More than famine, hardship and war

They are young and creative and their work is full of poetry and tension. The work of African filmmakers meets with an enthusiastic reception – when it is actually seen, that is. The first German-African Symposium on Creative Economy & Cultural Entrepreneurship draws attention to Africa’s talented filmmakers and artists.

Christoph Kuchinke - German-African Symposium

A young woman wakes up in a barren field somewhere in Kenya without remembering or knowing who she is or why she is there. Soon she finds a group of strangers in a nearby resort, who tell her the truth: she is dead and in the afterworld, somewhere between heaven and hell – where everyone is pursued by their own ghosts and is waiting to continue their journey.

This is the story told in poetical images by the film “Kati Kati”, which remains packed with tension right up to the last second. Kenyan filmmaker Mbithi Masya’s debut, this is the fifth and latest production from One Fine Day Films, a film company co-founded by the German producer and director Tom Tykwer.

A German-African co-production, in other words, that found its way out into the world more quickly than any of those involved had expected: “Kati Kati” will not be released in cinemas in Kenya itself until January 2017. Nonetheless, it was already screened at the Toronto International Film Festival in September 2016 and has now celebrated its premiere at Berlin’s Babylon cinema – within the framework of the first “German-African Symposium on Creative Economy & Cultural Entrepreneurship”.

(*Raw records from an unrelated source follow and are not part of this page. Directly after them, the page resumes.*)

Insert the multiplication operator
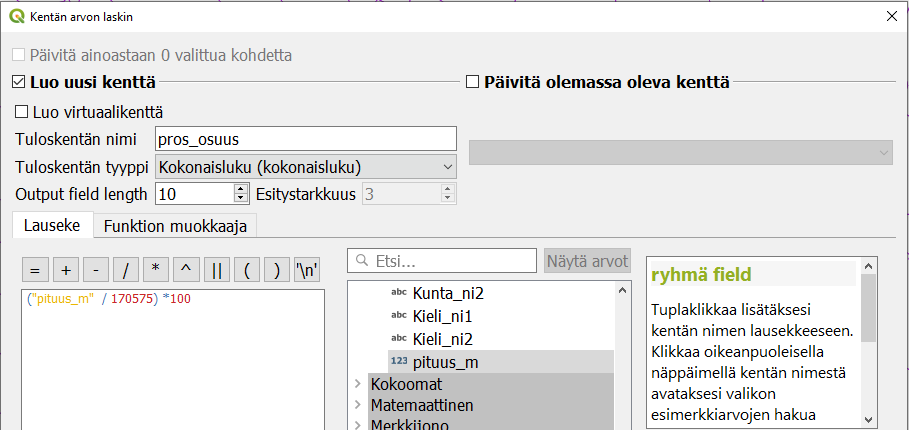 [156, 271]
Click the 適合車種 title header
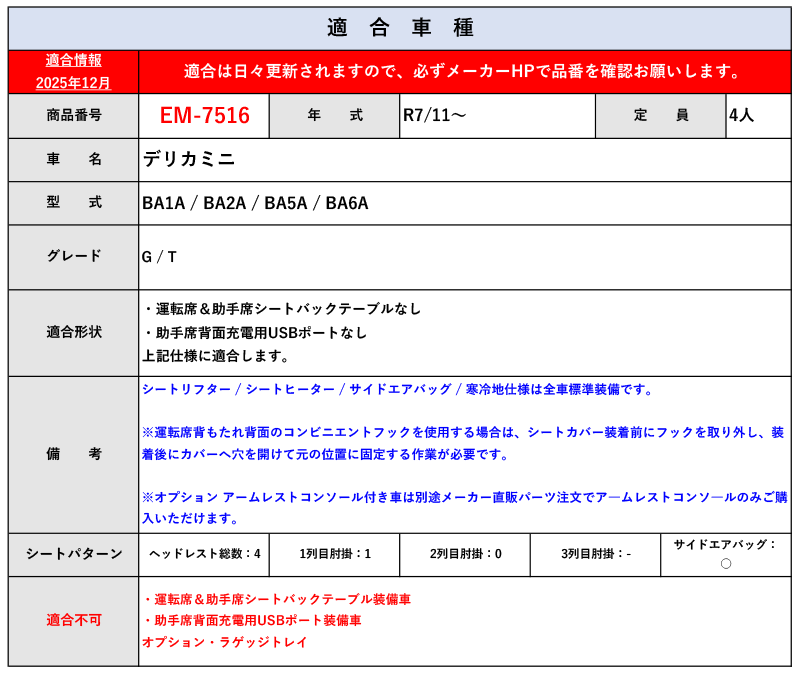800x674 pixels. (x=400, y=28)
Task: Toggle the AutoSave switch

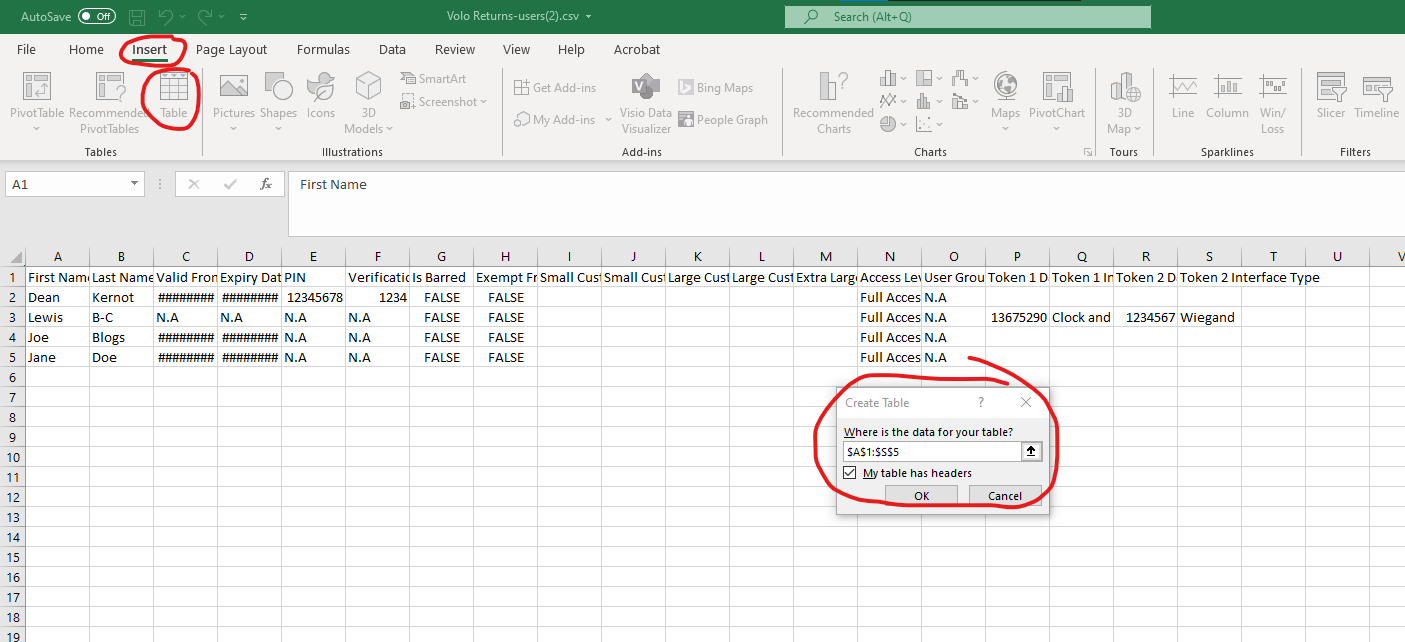Action: tap(97, 17)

The key questions that were addressed that evening was how art can be reconciled with economic concerns, and how a cultural exchange with Germany and funding for artists in Africa might be achieved. This is because many artists on the African continent do not receive any public support for their ideas. “The biggest barrier for artists in Kenya is the lack of support; there is no funding whatsoever for filmmakers”, explains Masya. Many highly-committed artists give up in the end when they can no longer earn a living with their art, he goes on.

A new view of Africa

It was the financial and technical support provided by One Fine Day that enabled Masya to make his first feature-length film. Ever since the 30-year-old artist from Nairobi, together with a director mentor from Germany, attended a two-week film workshop organised in 2010 by the production company, he has maintained contact with the German firm. Films like “Kati Kati” offer a glimmer of hope when it comes to the German view of Africa. As Tom Tykwer explains, everyday life in Africa is by no means characterised by the kind of things that Germans still tend to associate with the continent. Africa is not only a place of famine, hardship and war, but also of creative spirit and artistic production.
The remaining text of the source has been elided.